Friday 17 September
We are now making fast progress.
For the first 10 days we were dogged by windless
days and progress was patchy.
Every so often we had a spectacular day with big
mileage and then we'd be stuck for a day or more waiting for wind.
It was hard to establish any momentum.
Peter Ash on the satellite phone in the Gobi
However, things look as if they might have changed.
We have just had our two best days in succession with approximately
70km each day.
This may not sound much but the ground is very
much harder than we'd anticipated.
Yesterday, for example, we only had about 1 or
2km across reasonable ground. The rest was through thorn bushes
which grow out of sandy mounds up to a half a metre high.
We also had to ascend some big hills. The wind
averaged 20mph yesterday and it was right behind us making tricky
At times we were travelling at 20mph bumping and
crashing through these obstacles. The support vehicles could barely
keep up with us.
Towards the end of the day Kieron had a spectacular
crash into a massive mound and instead of bumping over it his left
rear wheel stopped dead.
He spun right round in a 360 degree spin and broke
the rear axle clean in two.
The Protex tyre sealant has worked well and we
are still on our first set of tyres, although they are peppered
Our PKD kites are incredible. We dump them into
thorn bushes and still they fly beautifully.
The expedition is now going strongly and today
there is already a favourable wind as I write this update at 8am.
Wednesday 8 September
We arrived in Ulaanbaatar on Tuesday 31 August
at 9am after our Aeroflot flight from Heathrow via Moscow.
By 2pm we had unpacked the crates, loaded up the
two Russian mini vans, bought a spare charging battery, been to
the bank and bought the detailed maps we needed, so off we went.
We camped that night about 50km from Ulaanbaatar.
Two long days later we arrived at our starting
point where we spent a day sorting gear and setting up the buggies
ready for their journey through the Gobi.
The roads in Mongolia are nothing better than heavily
rutted farm tracks. When any particular track gets too worn for
comfort, the drivers just avoid the bad bits and create another
We saw about one vehicle every hour on this main
road to Altai from Ulaanbaatar.
First sucessful day of kiting
Our first day kiting was the best day any of us
have ever had in a buggy. We covered 50km over difficult ground
and gained almost 1000 feet of height.
For most of the day the wind was very strong, perhaps
up to 30mph at times. We flew tiny kites, 1.8sqm, 2.0sqm and Kieron
flew a 3.5sqm for most of the day.
At times we were in danger of being overpowered.

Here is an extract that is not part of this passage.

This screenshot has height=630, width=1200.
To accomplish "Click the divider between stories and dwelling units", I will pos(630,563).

For a couple of hours we were chased by a storm cloud which brought
violent gusts of wind.
We ran before the wind at speeds up to 41mph as
measured on our GPS (very accurate).
That night we camped when the wind died, very happy
indeed to have had such a brilliant start to our expedition.

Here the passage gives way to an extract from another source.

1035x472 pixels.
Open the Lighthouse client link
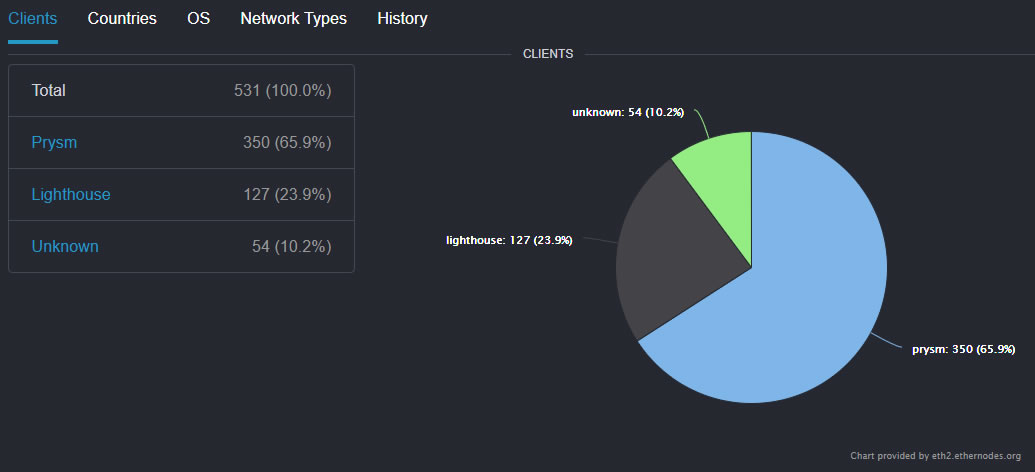71,195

In this day we had proved the concept was feasible,
that the buggies Kieron designed would do the job and that our beautiful
PKD kites were superb.
Unfortunately our good wind didn't reappear in
the morning and we spent a frustrating day in the strong sun waiting
for a change that never came.
Lack of wind power
The following day brought almost complete stillness
until about 2pm when we had a faint breeze from behind.
Up went the 9sqm kites but almost as soon as we
got them set, the wind faded again. We decided to cut our losses
and drive a few kilometres to a river for our first wash since leaving
This morning we awoke again to clear blue skies
and no wind and as I write this we are still waiting for the wind
to pick up.
It looks like we are in the middle of an anticyclone
which has parked itself over the Gobi.
We are ready to set off in the buggies at a moment's
notice and we will remain like this until about 6pm when, if there
is no wind, we will have to call it a day.
Three windless days out of four is very unusual.
Let's hope we have a fair wind tomorrow.
The terrain so far has been challenging with thorny
bushes that make Scottish heather seem like a powder-puff and tufts
of grassy vegetation that are virtually indestructible.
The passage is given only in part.